The exhaustively busy “GP”, Dr Fuller, is next working on a list of 3 salad ingredients that lazy GPs should tell their patients to eat daily – she’s calling it cole’s law….
All the reporting seems to omit the actual facts as to what constitutes the “Jess’s law” programme so I’ve looked further. The answer is:
1. A poster for consulting rooms
2. An optional online teaching module about cancer in young people.
(https://www.england.nhs.uk/long-read/jesss-rule-three-strikes-and-we-rethink/#how-will-jess-s-rule-be-implemented)
I don’t see that there can be much objection to the optional online learning module. The poster is also pretty reasonable – it just says “3 strikes and we rethink”. So the actual campaign is modest in scope and not unreasonable. The widespread publicity and attendant controversy seems a little disproportionate!
Other than officialdom “changing the rubicon”
As usual Dylan. I expect in 3 or 4 years we’ll be asked to do a 2 day mandatory away day as part of our contractual requirement, but there will be 4 spaces to book onto for the entire patch. (See also: Oliver McGowan training)
I understand this is needed to teach ‘noctors’ as a first aid qualification does not teach you clinical acumen, but it is better to ban all MAP and have properly trained and competent professionals whom are not constantly degraded, especially by bad managers and politicians.

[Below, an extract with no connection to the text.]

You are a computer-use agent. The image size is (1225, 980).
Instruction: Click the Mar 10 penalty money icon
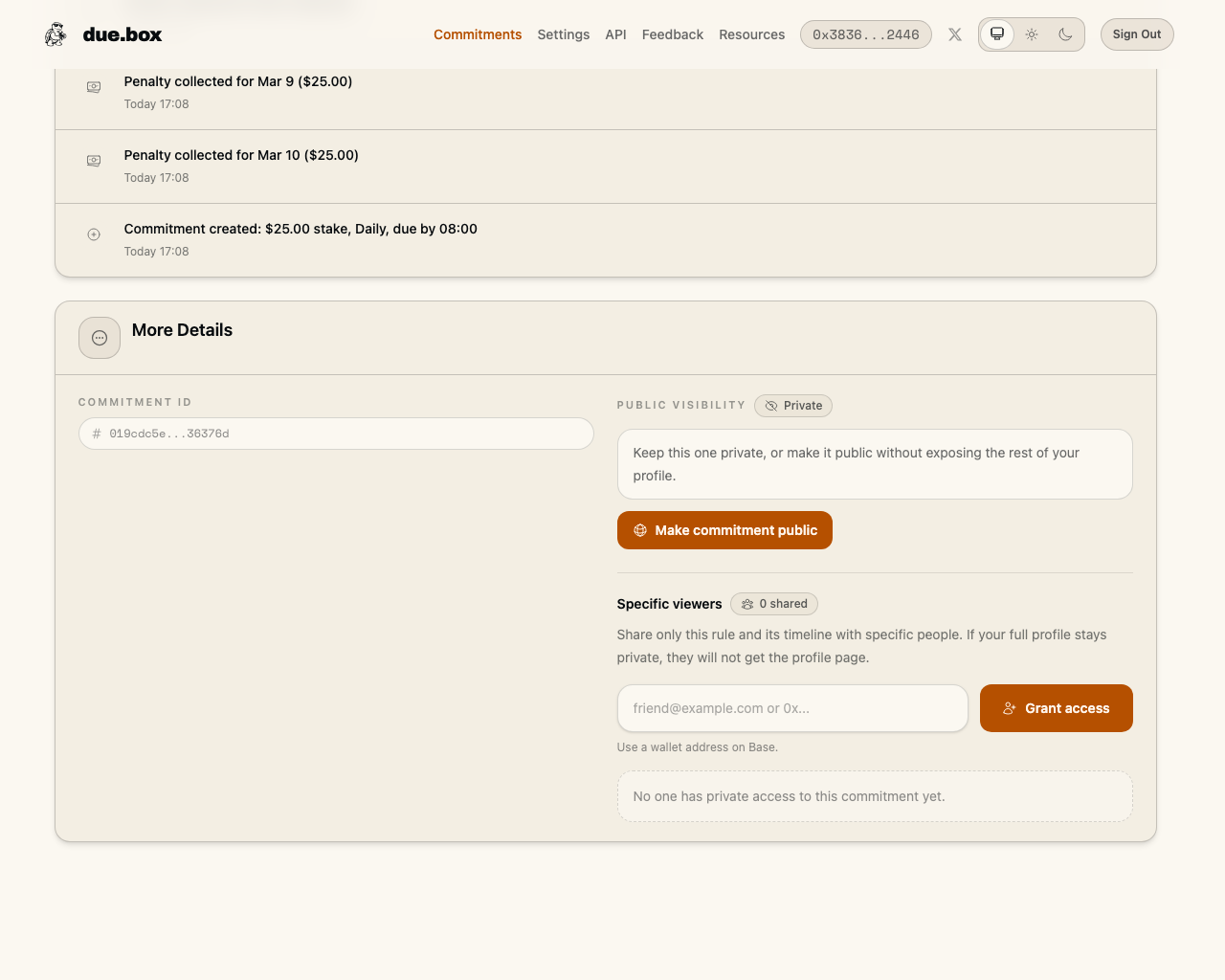[x=94, y=161]
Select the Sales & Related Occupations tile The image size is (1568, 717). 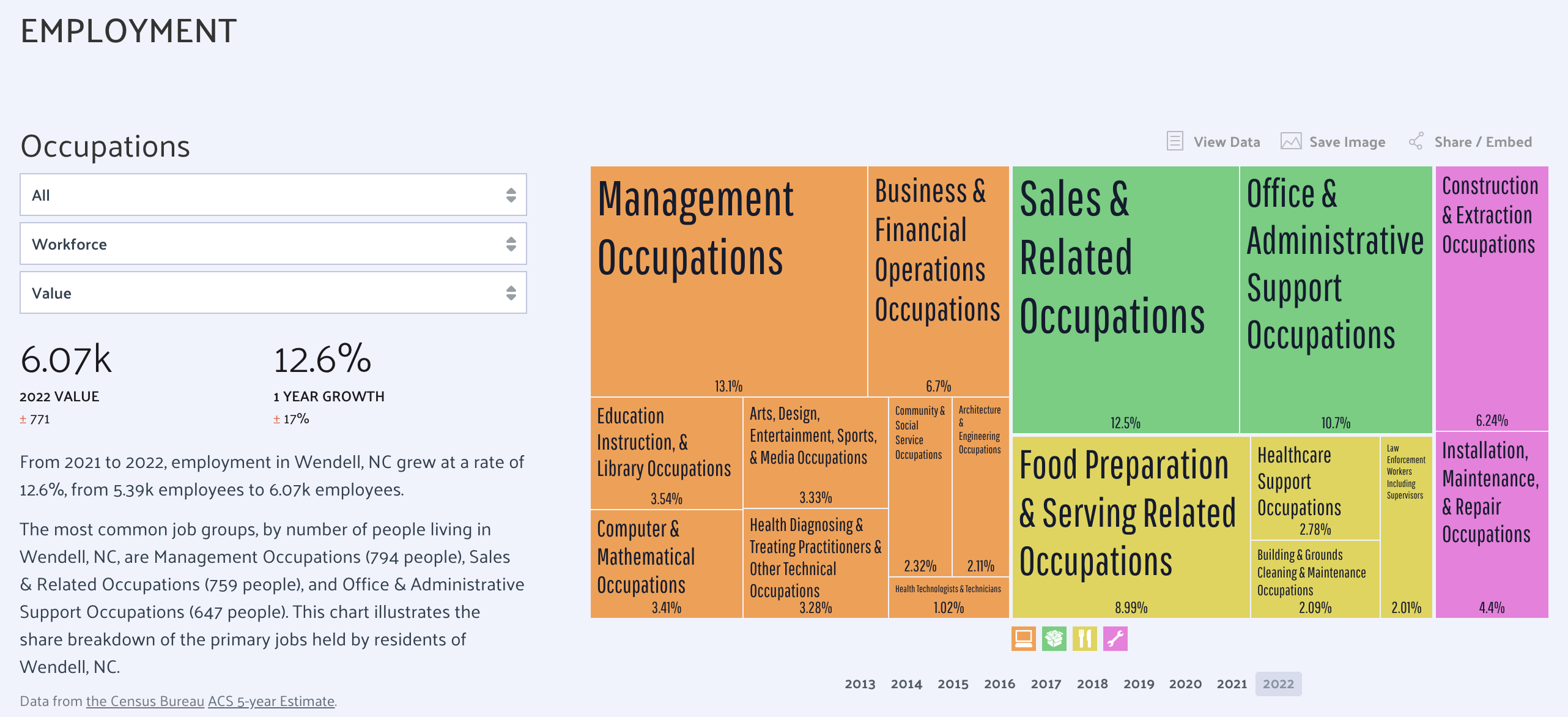1125,300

I am offended sensible practice that has existed for over a century is now be re-coined Jess’s Rule. Don’t know who Jess is but the media campaign has clearly caused additional demands on top of normal standard practice (that often already includes what is described).
What happens in reality is that your success rate with 2WW/3WW goes from low numbers to less than 1%, whilst the NHS waiting time bottleneck is not fairly tackled. Unfortunately we give too many appointments, so I have already seen skin tags being referred as breast cancer, 3-day mouth tiny ulcer as head and neck cancer, post-contraceptive bleeding as gynaecological cancer, molluscum/scabies as skin cancer. Thankfully some services are just saying it is not cancer and that they are only a cancer exclusion service but it is yet another additional intolerable strain on the NHS.